The Melbourne founders of an international group that was awarded this year’s Nobel Peace Prize are chuffed their work on abolishing nuclear weapons has been recognised.
The grassroots movement that led to the launch of the International Campaign to Abolish Nuclear Weapons (ICAN) began in Carlton more than a decade ago.
On Friday in Oslo the organisation was awarded the Nobel Peace Prize in recognition of its work to achieve a treaty-based ban on nuclear weapons.
“In a sense it’s the first Australian Nobel Peace Prize,” ICAN Asia-Pacific director Tim Wright told reporters in Melbourne on Saturday.
“It’s quite a historic moment in that sense, and we’re very chuffed.”
ICAN’s Australian founders say they had no inkling they would be awarded the prize and no one considered them to be forerunners for this year’s honour.
“We didn’t quite believe it when we received the call,” Mr Wright said.
One of ICAN’s original members, Dimity Hawkins, said they never imagined they would one day win the peace prize.
“It’s a little bit surreal right now,” she said. “We’re very happy and very elated.”
The group wants to use its newfound platform as a Nobel Peace Prize laureate to repeat its previous calls for Australia to sign the Treaty on the United Nations Prohibition of Nuclear Weapons, which was adopted by 122 countries in July.
The treaty was shunned by nuclear powers the US, Britain, Russia and China, as well as Australia, which doesn’t have any nuclear weapons.
“We need to be on the right side of history,” Mr Wright said.

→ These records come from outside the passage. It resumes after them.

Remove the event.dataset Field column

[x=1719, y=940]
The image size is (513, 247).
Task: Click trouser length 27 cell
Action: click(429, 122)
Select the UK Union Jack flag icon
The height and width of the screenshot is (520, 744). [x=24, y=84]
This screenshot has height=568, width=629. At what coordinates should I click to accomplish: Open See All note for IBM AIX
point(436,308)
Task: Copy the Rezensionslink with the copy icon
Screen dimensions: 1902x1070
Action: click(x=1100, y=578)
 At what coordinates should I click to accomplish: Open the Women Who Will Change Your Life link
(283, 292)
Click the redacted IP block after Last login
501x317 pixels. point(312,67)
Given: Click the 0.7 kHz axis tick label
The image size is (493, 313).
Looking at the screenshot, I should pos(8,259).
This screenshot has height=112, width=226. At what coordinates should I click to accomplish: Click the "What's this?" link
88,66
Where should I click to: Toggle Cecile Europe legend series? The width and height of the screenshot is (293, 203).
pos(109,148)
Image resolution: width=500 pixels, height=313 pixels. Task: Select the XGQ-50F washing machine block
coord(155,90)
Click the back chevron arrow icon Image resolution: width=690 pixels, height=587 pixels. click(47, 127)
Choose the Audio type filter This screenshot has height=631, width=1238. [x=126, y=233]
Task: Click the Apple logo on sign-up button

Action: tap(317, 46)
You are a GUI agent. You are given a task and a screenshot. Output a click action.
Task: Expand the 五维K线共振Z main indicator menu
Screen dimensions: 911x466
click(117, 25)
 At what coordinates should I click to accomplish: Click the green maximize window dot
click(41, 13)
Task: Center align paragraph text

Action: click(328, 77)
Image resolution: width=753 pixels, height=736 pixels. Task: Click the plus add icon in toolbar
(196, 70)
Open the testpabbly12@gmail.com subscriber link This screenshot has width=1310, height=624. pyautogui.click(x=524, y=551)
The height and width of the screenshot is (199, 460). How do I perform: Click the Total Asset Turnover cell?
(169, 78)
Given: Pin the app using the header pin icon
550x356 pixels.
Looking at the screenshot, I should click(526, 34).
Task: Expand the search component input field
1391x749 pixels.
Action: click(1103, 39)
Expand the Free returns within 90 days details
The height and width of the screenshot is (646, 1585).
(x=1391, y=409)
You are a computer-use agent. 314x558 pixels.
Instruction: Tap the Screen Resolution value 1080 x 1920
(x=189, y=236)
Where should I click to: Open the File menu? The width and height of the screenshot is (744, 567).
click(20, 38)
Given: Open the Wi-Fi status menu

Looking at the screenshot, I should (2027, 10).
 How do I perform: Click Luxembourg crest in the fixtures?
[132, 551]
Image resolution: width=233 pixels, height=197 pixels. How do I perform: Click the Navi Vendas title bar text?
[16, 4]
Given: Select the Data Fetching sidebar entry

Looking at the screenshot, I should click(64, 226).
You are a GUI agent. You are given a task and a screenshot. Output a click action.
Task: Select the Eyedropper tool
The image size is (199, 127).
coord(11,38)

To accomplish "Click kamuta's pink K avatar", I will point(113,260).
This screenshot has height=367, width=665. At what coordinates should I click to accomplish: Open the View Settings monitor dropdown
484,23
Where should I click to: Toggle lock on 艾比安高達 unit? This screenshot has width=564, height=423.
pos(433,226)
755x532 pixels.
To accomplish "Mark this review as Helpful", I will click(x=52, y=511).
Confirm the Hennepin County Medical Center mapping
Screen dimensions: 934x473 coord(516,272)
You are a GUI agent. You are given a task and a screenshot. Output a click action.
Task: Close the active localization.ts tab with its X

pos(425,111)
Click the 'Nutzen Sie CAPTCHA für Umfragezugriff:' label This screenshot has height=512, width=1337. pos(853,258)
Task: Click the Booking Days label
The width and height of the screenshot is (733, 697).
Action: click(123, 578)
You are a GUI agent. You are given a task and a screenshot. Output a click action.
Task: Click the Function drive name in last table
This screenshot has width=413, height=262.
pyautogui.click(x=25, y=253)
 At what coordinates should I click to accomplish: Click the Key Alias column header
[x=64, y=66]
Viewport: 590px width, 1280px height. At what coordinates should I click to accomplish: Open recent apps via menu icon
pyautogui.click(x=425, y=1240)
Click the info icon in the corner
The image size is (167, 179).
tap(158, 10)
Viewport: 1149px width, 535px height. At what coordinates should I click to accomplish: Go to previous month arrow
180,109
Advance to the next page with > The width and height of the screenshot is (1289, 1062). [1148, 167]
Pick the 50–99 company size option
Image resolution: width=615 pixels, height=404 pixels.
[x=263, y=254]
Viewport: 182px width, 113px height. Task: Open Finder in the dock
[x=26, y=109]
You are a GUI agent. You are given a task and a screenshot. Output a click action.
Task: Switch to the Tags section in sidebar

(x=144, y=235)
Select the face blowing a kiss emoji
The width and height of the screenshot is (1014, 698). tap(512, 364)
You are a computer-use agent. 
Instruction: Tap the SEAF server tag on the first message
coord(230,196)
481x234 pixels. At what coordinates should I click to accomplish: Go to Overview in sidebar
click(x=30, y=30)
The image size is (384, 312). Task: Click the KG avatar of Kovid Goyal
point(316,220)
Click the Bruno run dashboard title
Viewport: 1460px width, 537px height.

“Australia’s policy of supporting nuclear weapons is contributing to the tensions that exist. It’s preventing disarmament from happening.”
ICAN was awarded the prize at a time when the world is watching the rising tensions on the Korean peninsula and the rhetoric of US President Donald Trump and North Korean leader Kim Jong Un, as well as the US threat to tear up the Iran nuclear deal.
ICAN founder Tilman Ruff AM says everyone should be concerned about the United States and North Korea’s access to nuclear power.
“The current danger on the Korean peninsula is more than rhetorical because there are nuclear arsenals involved and forces deployed at the ready,” he said.
ICAN says it’s a shame the Australian government has not signed the treaty banning nuclear weapons that led to its award.
Associate Professor Ruff isn’t expecting any calls of congratulations from the prime minister or the leader of the opposition.
How Ican began in Australia
2006: ICAN sets up its first office in the inner Melbourne suburb of Carlton.
2007: ICAN is launched in Victoria’s Parliament House, with the support of former prime minister Malcolm Fraser.
The group is launched internationally at the nuclear Non-Proliferation Treaty (NPT) conference in Vienna.